Conjunto de exercícios:
1. Atualize o texto sobre os guardas-nocturnos de "Apesar de nenhum" a "actividade nocturna.", trocando "guarda-nocturno" por "vigilante nocturno".
2. Reproduza sem qualquer alteração as linhas dos registos desde a que contém "Open the Tools" até à que contém "Select the Accessories", ambas incluídas.

Fonte:
┄┄┄┄┄┄
Estes agentes da tranquilidade pública são, desde há muitos anos, preciosos
auxiliares da prevenção da criminalidade que muito têm contribuído para a redução do
sentimento de insegurança nas áreas onde actuam. Quem não recorda a sua imagem,
percorrendo as ruas, verificando as portas de casas e lojas e, até, ajudando quem
alguma dificuldade tem de encontrar o caminho de casa? É de noite que os cidadãos
procuram o descanso e é de noite que os seus bens estão mais vulneráveis, pois as suas
residências e as suas viaturas na via pública são um alvo apetecível para criminosos.
Nas áreas onde actua, a presença do guarda-nocturno constitui um elemento de
dissuasão contra incivilidades e, até mesmo, de comportamentos ilícitos, porquanto
detectando-os tem o dever de alertar as forças de segurança mais próximas.
A sua actividade, desenvolvida no interesse dos cidadãos como garante da sua
tranquilidade, prossegue uma das atribuições do Estado: a segurança. São assim uma
forma de manifestação da preocupação da administração autónoma local pela
segurança.
Porém, enquanto as polícias municipais são serviços municipais vocacionados
para o exercício de funções de polícia administrativa, estando os seus agentes sujeitos
ao estatuto geral dos funcionários da administração local, o guarda-nocturno é um
3
cidadão que, durante a noite, ronda e vigia as ruas e as entradas de prédios de uma
dada área urbana, por conta dos seus habitantes.
A sua actividade constitui um serviço público, subsidiário e complementar da
actividade das forças de segurança pública do Estado e não sobrecarrega o orçamento
do Estado, pelo que nos parece digna de ser mais protegida pelos poderes públicos. Tal
como diz o autor, não sendo pago pelo Estado, promovem diariamente a tranquilidade
nocturna na via pública.
Em condomínios fechados há empresas de segurança privada a fornecer os seus
serviços; os vigilantes destas empresas são seus trabalhadores, pelo que os seus
direitos estão salvaguardados. Ao contrário, a salvaguarda dos guardas-nocturnos é o
carinho e a confiança que merecem dos cidadãos e que assim contribuem para o seu
salário.
A sua actividade está mais próxima do espírito do voluntariado do que do
trabalho assalariado, fazendo lembrar outra actividade que exige igual dedicação e
risco que é a do bombeiro voluntário.
Haverá maior proximidade ao cidadão do que a do guarda-nocturno ao
percorrer as ruas num giro vigilante, quando actualmente não se vê polícias em serviço
apeado nas ruas das nossas cidades?
Apesar de nenhum encargo ter com esta actividade, compete ao Estado criar,
através de melhor regulamentação, condições para ela ser exercida com melhor
protecção e colaboração para o guarda-nocturno. É que estes agentes têm
responsabilidades e encargos como todos os cidadãos e correm os riscos próprios da
actividade nocturna.
O facto do licenciamento do seu exercício estar regulado num diploma que
regula igualmente as actividades de arrumador de automóveis, realização de
acampamentos ocasionais, exploração de máquinas automáticas de diversão,
realização de fogueiras e queimadas e outras, demonstra a compreensão que é votada a
estes dedicados agentes que prestam um serviço público de segurança.
┄┄┄┄┄┄
Dados da tarefa:

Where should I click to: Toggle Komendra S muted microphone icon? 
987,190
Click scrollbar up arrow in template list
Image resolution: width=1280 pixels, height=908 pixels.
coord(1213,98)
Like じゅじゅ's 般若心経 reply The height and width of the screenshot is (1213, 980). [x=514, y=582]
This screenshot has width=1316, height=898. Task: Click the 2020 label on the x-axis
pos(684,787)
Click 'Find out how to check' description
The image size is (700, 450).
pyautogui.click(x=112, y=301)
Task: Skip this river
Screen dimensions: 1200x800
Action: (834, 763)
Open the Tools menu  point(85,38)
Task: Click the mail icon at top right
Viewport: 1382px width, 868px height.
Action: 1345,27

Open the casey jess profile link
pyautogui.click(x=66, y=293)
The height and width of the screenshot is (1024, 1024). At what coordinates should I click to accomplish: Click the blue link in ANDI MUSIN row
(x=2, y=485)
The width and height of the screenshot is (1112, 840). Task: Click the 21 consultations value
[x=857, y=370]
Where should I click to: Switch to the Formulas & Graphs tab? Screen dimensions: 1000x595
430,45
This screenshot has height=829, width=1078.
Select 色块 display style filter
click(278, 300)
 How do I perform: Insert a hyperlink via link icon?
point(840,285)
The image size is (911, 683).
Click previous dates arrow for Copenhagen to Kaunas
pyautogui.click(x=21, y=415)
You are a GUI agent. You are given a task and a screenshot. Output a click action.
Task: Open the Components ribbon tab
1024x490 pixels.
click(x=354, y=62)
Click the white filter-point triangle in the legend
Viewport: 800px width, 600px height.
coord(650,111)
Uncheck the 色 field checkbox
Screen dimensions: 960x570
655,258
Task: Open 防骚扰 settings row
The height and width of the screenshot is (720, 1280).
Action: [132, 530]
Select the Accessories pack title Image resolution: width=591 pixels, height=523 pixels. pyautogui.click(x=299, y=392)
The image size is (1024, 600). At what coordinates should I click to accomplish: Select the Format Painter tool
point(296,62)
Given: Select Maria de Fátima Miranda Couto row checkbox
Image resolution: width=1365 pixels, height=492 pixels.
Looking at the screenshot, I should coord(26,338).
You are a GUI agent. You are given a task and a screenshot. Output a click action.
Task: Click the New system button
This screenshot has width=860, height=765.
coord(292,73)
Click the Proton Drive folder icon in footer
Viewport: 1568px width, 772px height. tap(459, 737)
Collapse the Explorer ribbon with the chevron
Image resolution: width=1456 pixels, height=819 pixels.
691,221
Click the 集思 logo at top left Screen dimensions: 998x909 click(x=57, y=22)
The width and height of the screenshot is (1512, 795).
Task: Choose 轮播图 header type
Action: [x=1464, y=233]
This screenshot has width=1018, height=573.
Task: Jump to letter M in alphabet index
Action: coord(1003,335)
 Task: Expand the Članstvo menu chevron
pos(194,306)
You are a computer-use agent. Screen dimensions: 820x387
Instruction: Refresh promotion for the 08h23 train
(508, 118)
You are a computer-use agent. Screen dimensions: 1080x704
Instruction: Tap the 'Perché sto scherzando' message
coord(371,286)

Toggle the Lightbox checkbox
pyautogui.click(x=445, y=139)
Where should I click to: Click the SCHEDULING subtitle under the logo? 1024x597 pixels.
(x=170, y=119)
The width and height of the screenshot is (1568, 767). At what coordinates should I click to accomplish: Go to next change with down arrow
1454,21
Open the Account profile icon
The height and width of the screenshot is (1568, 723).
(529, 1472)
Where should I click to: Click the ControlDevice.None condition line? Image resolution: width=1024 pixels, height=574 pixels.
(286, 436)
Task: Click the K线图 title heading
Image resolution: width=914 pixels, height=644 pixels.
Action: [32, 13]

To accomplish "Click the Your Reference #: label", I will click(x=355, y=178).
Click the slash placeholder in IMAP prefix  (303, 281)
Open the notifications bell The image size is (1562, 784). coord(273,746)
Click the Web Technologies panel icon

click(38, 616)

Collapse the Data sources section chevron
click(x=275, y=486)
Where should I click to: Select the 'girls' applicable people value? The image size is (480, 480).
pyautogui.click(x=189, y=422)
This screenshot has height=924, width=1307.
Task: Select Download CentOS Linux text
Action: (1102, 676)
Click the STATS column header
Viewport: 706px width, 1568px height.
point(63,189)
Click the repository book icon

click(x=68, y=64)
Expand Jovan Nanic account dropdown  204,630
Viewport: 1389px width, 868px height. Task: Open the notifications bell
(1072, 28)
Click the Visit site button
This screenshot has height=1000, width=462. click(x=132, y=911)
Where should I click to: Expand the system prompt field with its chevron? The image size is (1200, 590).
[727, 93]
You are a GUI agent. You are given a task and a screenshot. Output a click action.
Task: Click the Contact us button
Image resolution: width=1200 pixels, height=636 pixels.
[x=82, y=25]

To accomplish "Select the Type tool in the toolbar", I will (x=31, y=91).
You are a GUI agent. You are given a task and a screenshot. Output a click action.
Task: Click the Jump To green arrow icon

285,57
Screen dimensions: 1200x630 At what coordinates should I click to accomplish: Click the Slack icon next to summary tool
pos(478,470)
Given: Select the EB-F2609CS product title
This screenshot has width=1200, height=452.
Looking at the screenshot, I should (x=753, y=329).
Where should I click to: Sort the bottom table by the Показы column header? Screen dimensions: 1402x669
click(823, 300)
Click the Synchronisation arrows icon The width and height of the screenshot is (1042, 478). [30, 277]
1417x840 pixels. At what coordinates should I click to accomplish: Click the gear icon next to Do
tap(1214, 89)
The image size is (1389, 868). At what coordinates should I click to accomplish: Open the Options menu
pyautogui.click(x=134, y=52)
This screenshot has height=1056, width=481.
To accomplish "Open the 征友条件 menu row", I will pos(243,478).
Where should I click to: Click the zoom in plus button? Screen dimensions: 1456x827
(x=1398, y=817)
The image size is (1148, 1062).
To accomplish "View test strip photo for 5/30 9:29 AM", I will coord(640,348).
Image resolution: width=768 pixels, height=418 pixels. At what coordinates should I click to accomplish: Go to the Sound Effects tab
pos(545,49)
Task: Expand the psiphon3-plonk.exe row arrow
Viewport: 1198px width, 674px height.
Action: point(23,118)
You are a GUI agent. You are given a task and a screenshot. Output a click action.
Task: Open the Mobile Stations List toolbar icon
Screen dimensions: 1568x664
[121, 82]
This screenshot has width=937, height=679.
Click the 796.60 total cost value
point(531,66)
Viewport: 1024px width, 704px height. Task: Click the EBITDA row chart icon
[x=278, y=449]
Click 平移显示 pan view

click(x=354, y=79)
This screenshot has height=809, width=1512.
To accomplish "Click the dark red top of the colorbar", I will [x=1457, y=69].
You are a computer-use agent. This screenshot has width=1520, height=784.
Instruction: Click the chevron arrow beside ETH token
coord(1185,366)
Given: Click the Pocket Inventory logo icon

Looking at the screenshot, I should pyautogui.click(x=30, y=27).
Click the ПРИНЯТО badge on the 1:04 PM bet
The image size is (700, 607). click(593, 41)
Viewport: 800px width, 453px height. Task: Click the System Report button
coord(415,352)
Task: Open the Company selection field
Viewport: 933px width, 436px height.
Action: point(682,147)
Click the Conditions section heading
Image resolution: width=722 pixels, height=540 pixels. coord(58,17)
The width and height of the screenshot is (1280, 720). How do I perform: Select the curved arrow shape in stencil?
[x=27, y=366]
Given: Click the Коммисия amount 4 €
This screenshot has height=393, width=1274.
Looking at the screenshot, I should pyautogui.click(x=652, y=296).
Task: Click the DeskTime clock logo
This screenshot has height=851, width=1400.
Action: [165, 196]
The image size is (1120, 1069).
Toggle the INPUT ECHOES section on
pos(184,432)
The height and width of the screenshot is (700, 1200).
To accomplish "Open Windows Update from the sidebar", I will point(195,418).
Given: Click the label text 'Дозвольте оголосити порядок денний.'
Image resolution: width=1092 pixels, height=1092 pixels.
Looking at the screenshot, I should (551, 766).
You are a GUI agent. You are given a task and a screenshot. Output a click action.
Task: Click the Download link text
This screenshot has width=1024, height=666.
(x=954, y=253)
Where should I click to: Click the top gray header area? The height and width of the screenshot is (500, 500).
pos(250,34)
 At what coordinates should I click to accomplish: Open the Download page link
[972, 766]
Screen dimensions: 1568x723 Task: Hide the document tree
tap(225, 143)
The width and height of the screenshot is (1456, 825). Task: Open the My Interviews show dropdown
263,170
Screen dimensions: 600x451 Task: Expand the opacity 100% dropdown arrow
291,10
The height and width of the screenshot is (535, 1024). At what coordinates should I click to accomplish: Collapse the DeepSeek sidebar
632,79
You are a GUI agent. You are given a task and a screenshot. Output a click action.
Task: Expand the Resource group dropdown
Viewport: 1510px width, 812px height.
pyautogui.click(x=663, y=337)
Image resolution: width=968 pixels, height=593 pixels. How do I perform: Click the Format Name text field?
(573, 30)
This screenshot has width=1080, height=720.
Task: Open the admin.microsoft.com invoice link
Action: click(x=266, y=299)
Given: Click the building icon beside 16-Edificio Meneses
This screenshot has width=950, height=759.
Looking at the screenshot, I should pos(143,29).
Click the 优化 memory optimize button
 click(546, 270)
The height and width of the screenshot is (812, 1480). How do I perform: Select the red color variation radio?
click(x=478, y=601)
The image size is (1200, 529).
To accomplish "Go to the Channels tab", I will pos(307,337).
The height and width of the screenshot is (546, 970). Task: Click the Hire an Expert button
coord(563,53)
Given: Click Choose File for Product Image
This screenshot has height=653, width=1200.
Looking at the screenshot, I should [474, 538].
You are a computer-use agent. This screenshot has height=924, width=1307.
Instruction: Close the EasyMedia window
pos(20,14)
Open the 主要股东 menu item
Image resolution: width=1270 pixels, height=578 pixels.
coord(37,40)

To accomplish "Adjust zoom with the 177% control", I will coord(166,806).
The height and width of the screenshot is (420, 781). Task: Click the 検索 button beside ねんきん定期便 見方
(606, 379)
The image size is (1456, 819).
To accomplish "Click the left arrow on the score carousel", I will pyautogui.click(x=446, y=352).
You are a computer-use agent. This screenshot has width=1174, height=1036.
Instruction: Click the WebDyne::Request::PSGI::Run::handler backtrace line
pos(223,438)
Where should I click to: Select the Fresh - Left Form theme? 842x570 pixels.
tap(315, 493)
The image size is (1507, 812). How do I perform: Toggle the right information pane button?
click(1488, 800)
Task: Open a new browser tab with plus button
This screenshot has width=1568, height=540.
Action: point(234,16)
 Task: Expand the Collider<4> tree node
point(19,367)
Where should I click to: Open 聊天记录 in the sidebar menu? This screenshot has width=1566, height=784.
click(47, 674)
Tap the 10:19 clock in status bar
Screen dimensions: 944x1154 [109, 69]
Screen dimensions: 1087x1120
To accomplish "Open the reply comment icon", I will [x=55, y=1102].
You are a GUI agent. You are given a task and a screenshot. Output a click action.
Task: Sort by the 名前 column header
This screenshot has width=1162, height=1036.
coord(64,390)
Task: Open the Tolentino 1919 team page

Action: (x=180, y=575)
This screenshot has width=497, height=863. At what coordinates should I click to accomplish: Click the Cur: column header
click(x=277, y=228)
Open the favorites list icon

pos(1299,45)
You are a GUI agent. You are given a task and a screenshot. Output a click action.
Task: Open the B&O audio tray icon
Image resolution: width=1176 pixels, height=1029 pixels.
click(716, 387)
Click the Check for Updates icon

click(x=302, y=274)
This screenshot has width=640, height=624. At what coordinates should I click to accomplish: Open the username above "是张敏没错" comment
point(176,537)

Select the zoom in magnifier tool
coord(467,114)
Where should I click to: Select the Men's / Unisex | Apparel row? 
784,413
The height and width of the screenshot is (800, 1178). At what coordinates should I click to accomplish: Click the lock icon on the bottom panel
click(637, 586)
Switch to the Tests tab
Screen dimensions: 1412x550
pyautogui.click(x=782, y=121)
┄┄┄┄┄┄
Resolução das tarefas:
1.
Apesar de nenhum encargo ter com esta actividade, compete ao Estado criar,
através de melhor regulamentação, condições para ela ser exercida com melhor
protecção e colaboração para o vigilante nocturno. É que estes agentes têm
responsabilidades e encargos como todos os cidadãos e correm os riscos próprios da
actividade nocturna.

2.
Open the Tools menu  point(85,38)
Task: Click the mail icon at top right
Viewport: 1382px width, 868px height.
Action: 1345,27

Open the casey jess profile link
pyautogui.click(x=66, y=293)
The height and width of the screenshot is (1024, 1024). At what coordinates should I click to accomplish: Click the blue link in ANDI MUSIN row
(x=2, y=485)
The width and height of the screenshot is (1112, 840). Task: Click the 21 consultations value
[x=857, y=370]
Where should I click to: Switch to the Formulas & Graphs tab? Screen dimensions: 1000x595
430,45
This screenshot has height=829, width=1078.
Select 色块 display style filter
click(278, 300)
 How do I perform: Insert a hyperlink via link icon?
point(840,285)
The image size is (911, 683).
Click previous dates arrow for Copenhagen to Kaunas
pyautogui.click(x=21, y=415)
You are a GUI agent. You are given a task and a screenshot. Output a click action.
Task: Open the Components ribbon tab
1024x490 pixels.
click(x=354, y=62)
Click the white filter-point triangle in the legend
Viewport: 800px width, 600px height.
coord(650,111)
Uncheck the 色 field checkbox
Screen dimensions: 960x570
655,258
Task: Open 防骚扰 settings row
The height and width of the screenshot is (720, 1280).
Action: [132, 530]
Select the Accessories pack title Image resolution: width=591 pixels, height=523 pixels. pyautogui.click(x=299, y=392)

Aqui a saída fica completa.